One of those books that I wish I could experience for the first time again. It’s intoxicating in the way many coming-of-age love stories can be, but it never felt corny or trite. I loved being inside Elio’s head — especially when his mind would wandered from thought to thought, as he tried to take in everything he felt. For me, this book speaks to how fluid love is, if we allow ourselves to surrender to it. Update: The audiobook as read by Armie Hammer is my favorite iteration of this story (though I also loved the movie and of course the written work).

This book was incredible.

idk what to say but it's SO GOOD everything about cmbyn just so perfect

After reading this book, i will refer to my life as “before” or “after” reading call me by your name because i am simply destroyed

“Perhaps the physical and the metaphorical meanings are clumsy ways of understanding what happens when two beings need, not just to be close together, but to become so totally ductile that each becomes the other. To be who I am because of you. To be who he was because of me.” I’m still in awe of how beautiful Aciman’s writing style is. this entire story depicted the desperation and the chaos sexual desires can bring. it’s sweet at times and terrifying at times. it's truthful in a raw way. “We had found the stars, you and I.” Although i won’t deny the fact that entering Elio’s head left me disturbed. I still can’t fathom how dirty his mind could go. And i can’t move past the fact that Oliver was grooming Elio. Yes, Oliver tried to stop the attraction towards each other, but it still felt like what he was doing wasn’t enough. The final part of this book is just...It broke me to the core😔. 4.25 ⭐️

** spoiler alert ** I have a lot of thoughts about this. The book is beautifully written. The way the author manages to walk the line between erotic and poetic is stellar and the way he brings Elio’s speech to life is fantastic, giving us a true insight to what his feelings really are. Now the thing is you’ll have to come into this book with a seriously open mind cuz I was absolutely not expecting the age gap to be this weird, Elio to be this obsessed as a 17 year old with a 24 year old man (that indulges in such behavior), I was not expecting him to wish Oliver was paralyzed just so he could keep him in Italy, for example, and I also wasn’t expecting Oliver to place his hand on Elios stomach while he takes a dump in Rome so he can “feel what he feels”, between other weird parts of this book. What redeems this book for me, despite the obsessive and unhealthy nature of their relationship for most of it, are two things: the last 40 pages when Oliver leaves and Elio grows up tie the book all together and show that there was real love from both parts instead of just obsession from a 17 year old teen discovering himself, and the last about 20 pages specially are really touching. And second, it’s just relatability. Of course this is taken to an huge extreme, but as someone who has been on a similar situation to what the book depicts (without the weird age gap), a lot of this book felt like direct stabs to my little heart.

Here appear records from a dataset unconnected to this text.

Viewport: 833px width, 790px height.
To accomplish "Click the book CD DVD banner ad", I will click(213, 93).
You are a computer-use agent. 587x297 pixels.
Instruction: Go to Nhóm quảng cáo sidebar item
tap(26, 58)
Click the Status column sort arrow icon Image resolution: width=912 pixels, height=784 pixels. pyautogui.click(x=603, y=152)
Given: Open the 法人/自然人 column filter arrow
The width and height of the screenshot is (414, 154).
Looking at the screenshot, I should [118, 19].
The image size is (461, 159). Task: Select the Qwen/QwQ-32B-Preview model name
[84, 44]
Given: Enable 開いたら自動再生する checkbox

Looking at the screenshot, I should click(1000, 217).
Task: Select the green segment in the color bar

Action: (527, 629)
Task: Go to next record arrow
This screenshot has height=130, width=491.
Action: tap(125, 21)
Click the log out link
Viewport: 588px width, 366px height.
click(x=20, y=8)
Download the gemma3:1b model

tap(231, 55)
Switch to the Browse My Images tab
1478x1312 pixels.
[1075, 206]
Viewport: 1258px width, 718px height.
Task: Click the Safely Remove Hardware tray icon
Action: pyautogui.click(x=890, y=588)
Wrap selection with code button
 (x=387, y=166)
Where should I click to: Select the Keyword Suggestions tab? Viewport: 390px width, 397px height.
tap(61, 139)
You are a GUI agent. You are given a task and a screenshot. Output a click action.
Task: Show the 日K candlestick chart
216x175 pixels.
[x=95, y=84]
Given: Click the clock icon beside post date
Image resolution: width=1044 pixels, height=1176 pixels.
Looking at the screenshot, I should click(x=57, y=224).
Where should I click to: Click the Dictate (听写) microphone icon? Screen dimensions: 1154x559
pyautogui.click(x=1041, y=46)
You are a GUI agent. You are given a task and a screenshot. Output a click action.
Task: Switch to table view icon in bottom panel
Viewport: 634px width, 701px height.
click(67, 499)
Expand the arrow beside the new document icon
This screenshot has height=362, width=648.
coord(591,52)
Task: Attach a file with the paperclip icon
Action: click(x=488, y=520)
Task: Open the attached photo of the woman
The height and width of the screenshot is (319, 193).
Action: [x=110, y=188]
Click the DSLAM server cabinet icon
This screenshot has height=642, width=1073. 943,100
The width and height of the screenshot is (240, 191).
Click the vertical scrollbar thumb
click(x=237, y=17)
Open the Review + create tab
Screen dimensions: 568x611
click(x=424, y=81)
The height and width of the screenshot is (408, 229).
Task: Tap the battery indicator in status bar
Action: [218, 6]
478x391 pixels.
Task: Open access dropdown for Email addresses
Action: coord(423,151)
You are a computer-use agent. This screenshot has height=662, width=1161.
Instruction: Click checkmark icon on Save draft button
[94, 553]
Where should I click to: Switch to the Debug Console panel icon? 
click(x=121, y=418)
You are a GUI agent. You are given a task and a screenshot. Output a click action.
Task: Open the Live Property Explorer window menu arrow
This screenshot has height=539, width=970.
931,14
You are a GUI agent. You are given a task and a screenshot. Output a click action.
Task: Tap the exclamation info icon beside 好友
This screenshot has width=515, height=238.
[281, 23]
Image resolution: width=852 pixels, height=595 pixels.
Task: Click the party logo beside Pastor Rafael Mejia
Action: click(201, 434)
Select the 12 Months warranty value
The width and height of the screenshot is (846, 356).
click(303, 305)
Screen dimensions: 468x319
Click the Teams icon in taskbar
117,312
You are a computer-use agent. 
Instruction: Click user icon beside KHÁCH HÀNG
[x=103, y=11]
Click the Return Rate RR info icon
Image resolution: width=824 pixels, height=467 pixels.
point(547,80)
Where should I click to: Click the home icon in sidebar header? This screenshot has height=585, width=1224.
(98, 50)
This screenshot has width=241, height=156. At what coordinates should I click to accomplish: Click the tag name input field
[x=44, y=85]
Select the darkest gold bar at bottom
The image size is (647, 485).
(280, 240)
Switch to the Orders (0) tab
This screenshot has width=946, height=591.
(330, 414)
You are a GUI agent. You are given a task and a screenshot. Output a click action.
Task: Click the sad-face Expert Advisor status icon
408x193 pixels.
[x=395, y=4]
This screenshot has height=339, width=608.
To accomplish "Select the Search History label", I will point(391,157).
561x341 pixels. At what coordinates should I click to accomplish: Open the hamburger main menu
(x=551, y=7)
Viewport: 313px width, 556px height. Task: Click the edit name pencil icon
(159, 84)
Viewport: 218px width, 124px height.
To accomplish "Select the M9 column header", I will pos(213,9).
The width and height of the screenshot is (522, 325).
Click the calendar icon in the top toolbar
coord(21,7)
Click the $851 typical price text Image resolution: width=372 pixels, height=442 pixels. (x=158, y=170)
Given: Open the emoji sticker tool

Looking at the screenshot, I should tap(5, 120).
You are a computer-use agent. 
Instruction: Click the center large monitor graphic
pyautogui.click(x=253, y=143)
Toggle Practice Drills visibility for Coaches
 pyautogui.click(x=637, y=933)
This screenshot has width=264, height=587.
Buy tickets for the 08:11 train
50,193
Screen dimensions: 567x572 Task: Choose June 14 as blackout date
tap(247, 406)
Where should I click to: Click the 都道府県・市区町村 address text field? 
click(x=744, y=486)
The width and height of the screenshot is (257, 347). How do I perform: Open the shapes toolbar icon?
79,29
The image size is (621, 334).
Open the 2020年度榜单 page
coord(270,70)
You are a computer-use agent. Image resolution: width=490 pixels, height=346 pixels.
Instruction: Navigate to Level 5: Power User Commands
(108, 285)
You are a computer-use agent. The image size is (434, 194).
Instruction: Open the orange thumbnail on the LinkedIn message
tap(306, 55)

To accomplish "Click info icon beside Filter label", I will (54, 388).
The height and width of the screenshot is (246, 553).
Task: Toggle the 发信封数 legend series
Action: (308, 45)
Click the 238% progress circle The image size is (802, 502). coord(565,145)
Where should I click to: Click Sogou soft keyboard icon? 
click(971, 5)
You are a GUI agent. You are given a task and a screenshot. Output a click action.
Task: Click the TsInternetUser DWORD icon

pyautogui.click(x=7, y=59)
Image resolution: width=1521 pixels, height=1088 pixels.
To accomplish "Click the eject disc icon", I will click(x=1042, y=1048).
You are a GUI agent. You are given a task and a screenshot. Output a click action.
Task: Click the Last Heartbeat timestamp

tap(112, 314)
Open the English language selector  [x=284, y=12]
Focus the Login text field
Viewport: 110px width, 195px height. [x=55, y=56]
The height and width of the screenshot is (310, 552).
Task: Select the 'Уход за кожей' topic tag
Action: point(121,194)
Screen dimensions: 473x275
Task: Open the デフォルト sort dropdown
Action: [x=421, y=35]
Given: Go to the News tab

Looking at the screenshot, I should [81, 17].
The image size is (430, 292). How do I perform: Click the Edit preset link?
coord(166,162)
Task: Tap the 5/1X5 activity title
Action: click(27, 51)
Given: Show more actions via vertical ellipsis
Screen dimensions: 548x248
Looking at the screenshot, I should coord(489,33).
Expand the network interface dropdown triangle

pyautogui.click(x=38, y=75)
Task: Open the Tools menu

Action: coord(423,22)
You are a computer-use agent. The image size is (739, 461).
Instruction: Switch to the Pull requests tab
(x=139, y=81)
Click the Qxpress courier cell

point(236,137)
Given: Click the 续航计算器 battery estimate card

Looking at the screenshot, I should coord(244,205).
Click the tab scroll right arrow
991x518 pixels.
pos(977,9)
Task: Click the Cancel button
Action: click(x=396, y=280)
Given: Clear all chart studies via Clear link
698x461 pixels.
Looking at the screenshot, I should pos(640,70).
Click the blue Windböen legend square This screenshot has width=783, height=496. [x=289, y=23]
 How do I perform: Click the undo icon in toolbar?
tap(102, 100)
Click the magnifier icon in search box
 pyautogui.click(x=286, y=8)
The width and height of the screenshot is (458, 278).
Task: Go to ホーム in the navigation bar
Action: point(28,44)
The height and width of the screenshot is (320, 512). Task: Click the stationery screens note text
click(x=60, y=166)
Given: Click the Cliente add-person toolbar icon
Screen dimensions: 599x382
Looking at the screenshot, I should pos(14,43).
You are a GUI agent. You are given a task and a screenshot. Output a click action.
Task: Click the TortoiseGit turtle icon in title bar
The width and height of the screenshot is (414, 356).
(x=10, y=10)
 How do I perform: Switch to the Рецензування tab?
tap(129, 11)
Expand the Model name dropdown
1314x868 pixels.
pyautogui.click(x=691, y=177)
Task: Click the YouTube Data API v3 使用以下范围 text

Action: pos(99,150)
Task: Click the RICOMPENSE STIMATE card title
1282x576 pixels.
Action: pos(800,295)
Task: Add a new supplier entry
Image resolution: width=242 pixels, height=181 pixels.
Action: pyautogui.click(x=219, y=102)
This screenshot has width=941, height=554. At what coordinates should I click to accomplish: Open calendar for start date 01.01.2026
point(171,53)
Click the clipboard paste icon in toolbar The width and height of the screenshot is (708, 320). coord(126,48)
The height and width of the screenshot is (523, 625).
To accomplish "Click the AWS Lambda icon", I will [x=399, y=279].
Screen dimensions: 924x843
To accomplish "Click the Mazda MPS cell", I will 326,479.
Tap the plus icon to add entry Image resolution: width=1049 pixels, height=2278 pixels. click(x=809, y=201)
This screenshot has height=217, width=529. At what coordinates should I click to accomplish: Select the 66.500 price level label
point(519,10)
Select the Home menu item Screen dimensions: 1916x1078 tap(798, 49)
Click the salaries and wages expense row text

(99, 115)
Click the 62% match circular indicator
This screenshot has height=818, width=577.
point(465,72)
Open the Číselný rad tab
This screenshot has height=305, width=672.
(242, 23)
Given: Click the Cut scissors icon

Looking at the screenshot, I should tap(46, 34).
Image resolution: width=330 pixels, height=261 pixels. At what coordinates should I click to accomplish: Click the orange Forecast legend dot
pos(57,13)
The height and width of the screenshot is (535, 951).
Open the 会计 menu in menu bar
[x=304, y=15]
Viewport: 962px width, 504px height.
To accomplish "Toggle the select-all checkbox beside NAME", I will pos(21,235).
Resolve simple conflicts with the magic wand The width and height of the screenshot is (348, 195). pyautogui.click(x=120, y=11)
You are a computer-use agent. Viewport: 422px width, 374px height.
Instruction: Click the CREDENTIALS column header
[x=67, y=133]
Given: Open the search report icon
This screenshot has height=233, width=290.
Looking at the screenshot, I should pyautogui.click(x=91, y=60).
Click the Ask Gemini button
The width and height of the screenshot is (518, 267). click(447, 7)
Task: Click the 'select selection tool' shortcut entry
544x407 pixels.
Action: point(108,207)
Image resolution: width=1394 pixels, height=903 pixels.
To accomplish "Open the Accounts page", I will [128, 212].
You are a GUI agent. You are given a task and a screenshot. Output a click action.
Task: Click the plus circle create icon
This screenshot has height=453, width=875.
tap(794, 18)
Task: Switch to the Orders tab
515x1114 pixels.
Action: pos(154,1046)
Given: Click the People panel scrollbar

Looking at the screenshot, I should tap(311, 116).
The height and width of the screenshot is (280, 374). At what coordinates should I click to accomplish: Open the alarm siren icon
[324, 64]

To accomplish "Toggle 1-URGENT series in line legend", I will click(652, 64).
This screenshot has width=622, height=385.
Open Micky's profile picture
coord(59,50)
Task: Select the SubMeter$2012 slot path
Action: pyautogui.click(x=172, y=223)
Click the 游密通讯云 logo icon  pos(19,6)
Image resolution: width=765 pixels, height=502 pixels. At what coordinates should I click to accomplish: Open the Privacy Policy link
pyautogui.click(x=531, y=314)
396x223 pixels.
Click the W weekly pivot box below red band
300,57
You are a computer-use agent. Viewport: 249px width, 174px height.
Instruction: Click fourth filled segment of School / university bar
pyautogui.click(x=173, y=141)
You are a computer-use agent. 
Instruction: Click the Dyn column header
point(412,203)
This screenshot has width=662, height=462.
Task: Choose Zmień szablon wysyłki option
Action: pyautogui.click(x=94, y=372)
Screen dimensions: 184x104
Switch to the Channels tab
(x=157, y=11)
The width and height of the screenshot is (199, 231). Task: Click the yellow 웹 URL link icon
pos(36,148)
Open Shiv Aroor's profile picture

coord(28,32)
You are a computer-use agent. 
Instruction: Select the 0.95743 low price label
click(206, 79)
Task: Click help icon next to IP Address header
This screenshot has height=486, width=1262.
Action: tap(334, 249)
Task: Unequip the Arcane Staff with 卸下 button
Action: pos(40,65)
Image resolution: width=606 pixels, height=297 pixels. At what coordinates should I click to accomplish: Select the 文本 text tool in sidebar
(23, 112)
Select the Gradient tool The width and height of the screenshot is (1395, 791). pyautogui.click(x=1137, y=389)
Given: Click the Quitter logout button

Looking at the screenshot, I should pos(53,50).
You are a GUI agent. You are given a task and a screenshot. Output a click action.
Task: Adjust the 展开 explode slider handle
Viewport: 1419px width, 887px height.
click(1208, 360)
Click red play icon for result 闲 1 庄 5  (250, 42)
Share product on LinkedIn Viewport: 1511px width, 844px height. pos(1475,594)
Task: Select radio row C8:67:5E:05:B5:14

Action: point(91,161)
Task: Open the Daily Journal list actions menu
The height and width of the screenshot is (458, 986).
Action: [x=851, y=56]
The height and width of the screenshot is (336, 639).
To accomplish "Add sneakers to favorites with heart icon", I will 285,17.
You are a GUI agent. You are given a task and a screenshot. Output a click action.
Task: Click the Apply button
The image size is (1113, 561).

So the beautiful poetic writing style, the ending that almost makes the rest of the book less weird by acknowledging their growth and how their relationship was real, just mildly inappropriate and too intense for its own good, and the fact I can in hindsight get the messages and relate to the situation in the book leads to my 4 star rating.

Two words: peach scene

the writing was brilliant but the plot was so mid and boring. this became INSUFFERABLE 😭 and it was anticlimactic. i actually liked the ending and it was the best part.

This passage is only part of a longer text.